Sunday, April 6, 2014

'Take Me Out to the Ballgame' Takes Residents Out Of Shell

'Take Me Out to the Ballgame' Takes Residents Out Of Shell




Caregivers in the St. Louis area have found a low-tech, low-cost, high-impact way to reach those stricken with dementia. The treatment even has its own theme song. The first line goes, “Take me out to the ballgame…”
Providers at Veterans’ Administration centers in and around St. Louis, as well as the National HealthCare Corp. home in the St. Louis suburb of Maryland Heights, are gearing up for next week’s Opening Day by reconvening what they’re calling “The Cardinals Reminiscence League.”
It’s a chance for those with mild- to moderate-stage dementia to get together to talk ball, around a team that is closer to a civic religion than a professional franchise. Twice a month, members of the league get together to swap stories (or tall tales—it’s baseball, after all) about their local heroes. Occasionally, memorabilia will make the rounds, and members will get to (say) touch Stan Musial’s bat (the equivalent, for you infidels, of sipping from the Holy Grail).
“Talking about the Cardinals just brings them right back to childhood—it brings them back to who they were,” NHC Administrator Susan Taylor tells Provider. “There’s a huge comfort to our residents because it brings them back to a better part of their world.”
At least once per year, the members even get to make a pilgrimage to the Holy of Holies—Busch Stadium. And they get to sit in the dugout.
For obvious reasons, the league is enormously popular, says Marla Berg-Weger, professor of social work at St. Louis University, but it has already worked miracles.
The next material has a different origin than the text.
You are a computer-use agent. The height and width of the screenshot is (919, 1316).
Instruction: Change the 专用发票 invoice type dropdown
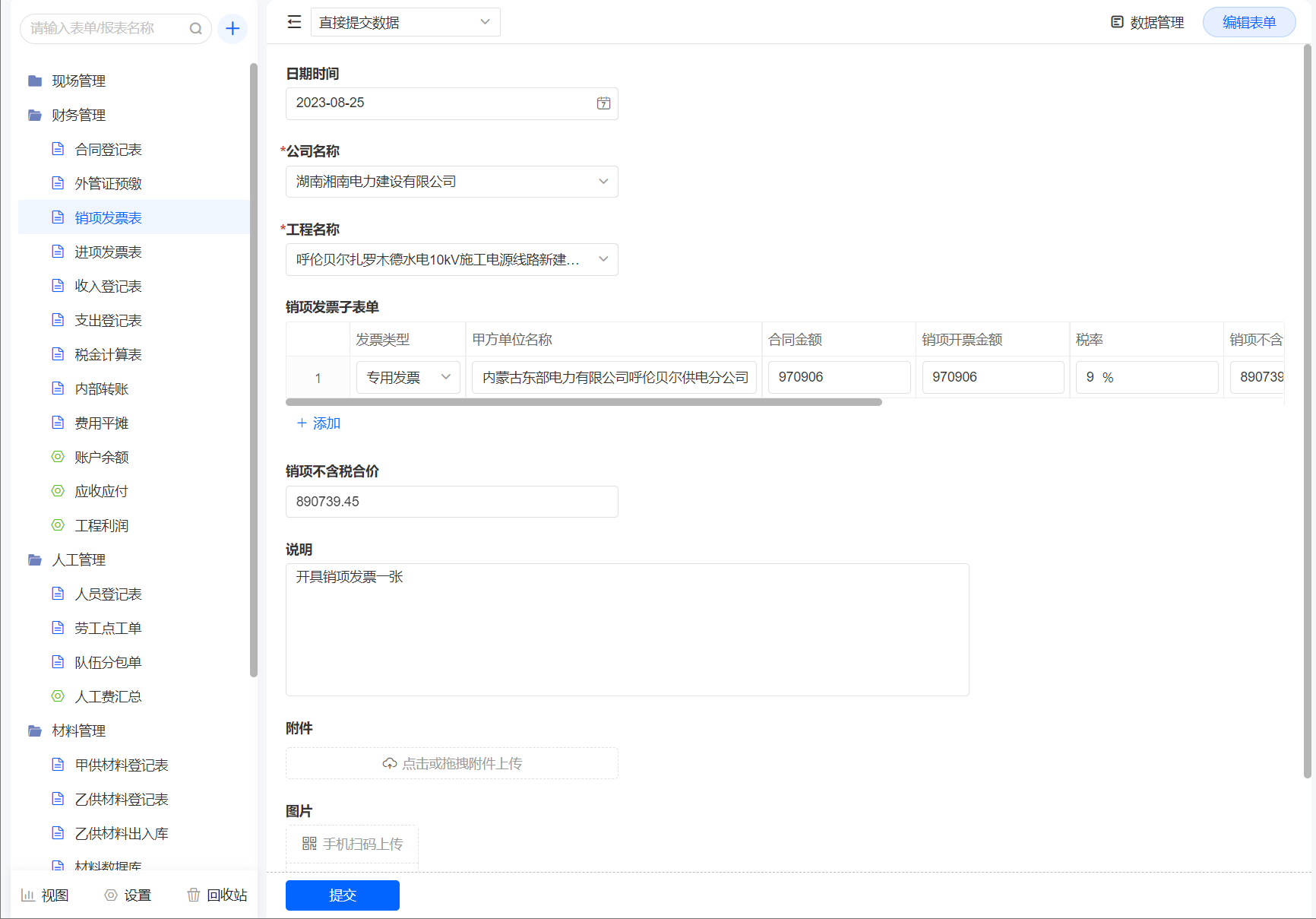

“It is one of those moments where you think, yes, this is why we do the work that we do,” Berg-Weger tells Provider. “I sat through several groups, and I watched these guys who clearly have dementia pull up memories from decades ago. It’s just heartening.”
It’s an especially effective way to reach the men of the home, NHC’s Taylor says.
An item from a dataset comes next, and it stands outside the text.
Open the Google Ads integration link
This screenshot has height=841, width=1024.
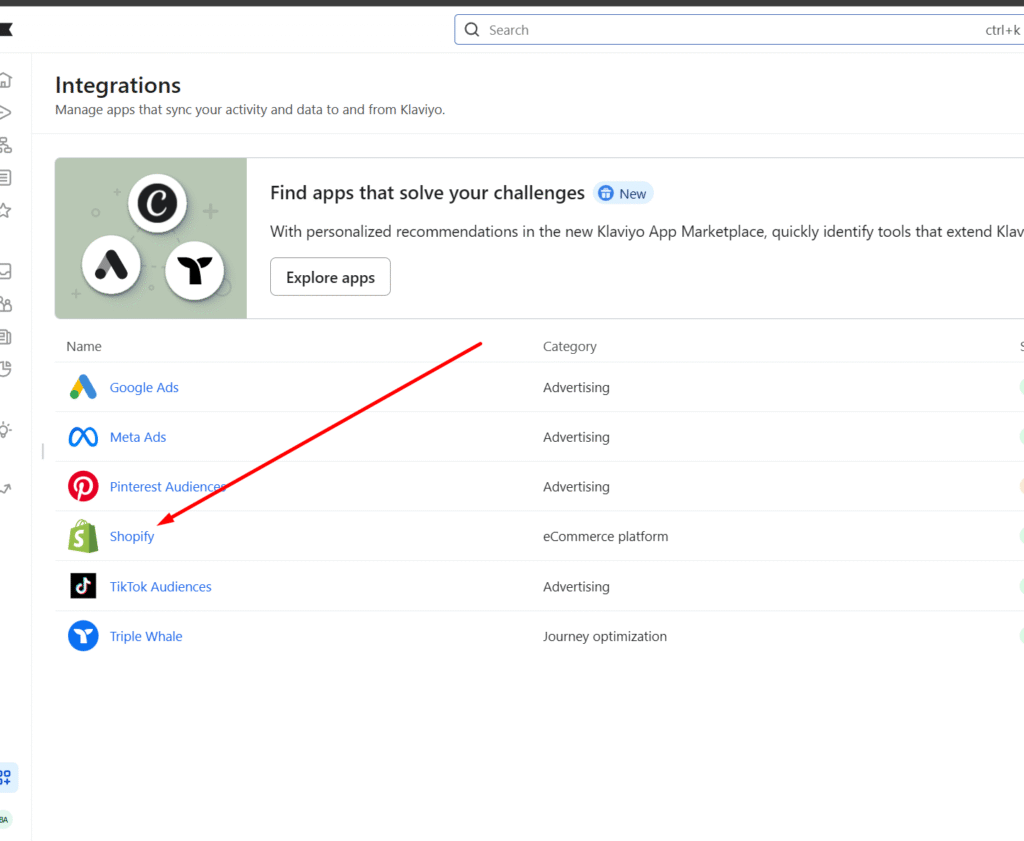tap(144, 387)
“Since there are so many women here, it’s great to be able to have some male bonding,” she says. “Just to have that feeling of, ‘This is who I am.’”
It’s not exclusively a boys’ club, though. In fact, the annual visit of team mascot Red Bird often sets the ladies all a-twitter, Taylor says.
Further, the talk isn’t limited to baseball.
One aging veteran who hadn’t spoken up during most of the sessions was suddenly reminded, while talking about baseball during the 1940s, of his military service, and he went on as though he were recounting the day before, Berg-Weger says.
One league facilitator also noticed the effect the league had on some of the women in the group.
“These women told stories about their childhood, of their teenage boyfriends, first jobs, and their own children,” the facilitator said. “At one successful session, a woman brought a photo album from a vacation she had taken. The photos were passed around, and more stories of travels and vacations were told.”
The league was inspired by a similar program in Scotland, where fanatics of the local soccer (football) clubs who were suffering from mild to moderate dementia got together to relive the glory days on the old pitch, Berg-Weger says.
Berg-Weger wrote up the St. Louis league in the February issue of the Journal of the American Medical Directors’ Association. One of the hidden benefits of the league is how much rest it can give to families and friends caring for their loved one, she tells us.
If the comments from caregivers are any indication, the league is boffo.
“My dad really enjoys the Cardinal Reminiscence League,” one new fan wrote. “It is one of the big highlights in his life, and I know he would miss this special event.”
Another commenter said, “These are memories to keep forever and share with your grandchildren.”
Yet another said, simply, “We sincerely hope there will be more programs like this throughout the country to give others with Alzheimer’s a chance to remember their childhood.”
Former federal health care official and veteran person-centered care activist Karen Schoeneman certainly hopes so, too.
“It’s an excellent idea,” she says, “because it taps into the feeling part, rather than a fact part. I am seeing great activity departments, and I’m seeing homes and assisted living centers do this a whole lot more. The theory is, find what’s left. And that’s the emotional part.” 
The great thing about such groups is that they can be about anything, Schoeneman says.
“Dessert, ice cream, music—it’s common to us that emotional experiences are stored in many places in the brain,” she says. “It can be something as simple as Thanksgiving dinner. Something as simple as just putting poultry spices in a pot of warm water stirs memories.”
Indeed, Berg-Weger, the program coordinator, says she and her colleagues in the Alzheimer’s Association are already working on a “toolkit,” with basic principles and practices that will help other providers form their own versions of the league.
“It’s a work in progress,” she says. “Hopefully by spring, early summer, [the toolkit] will be rolled out and made available. “It’s going to be available to anyone who wants it. It could be movies, it could be religion—this could be around anything that people have a common, long-term shared history with.”
But just try forming another team’s league round Maryland Heights, NHC’s Taylor says: “We’re Cardinal Nation over here.”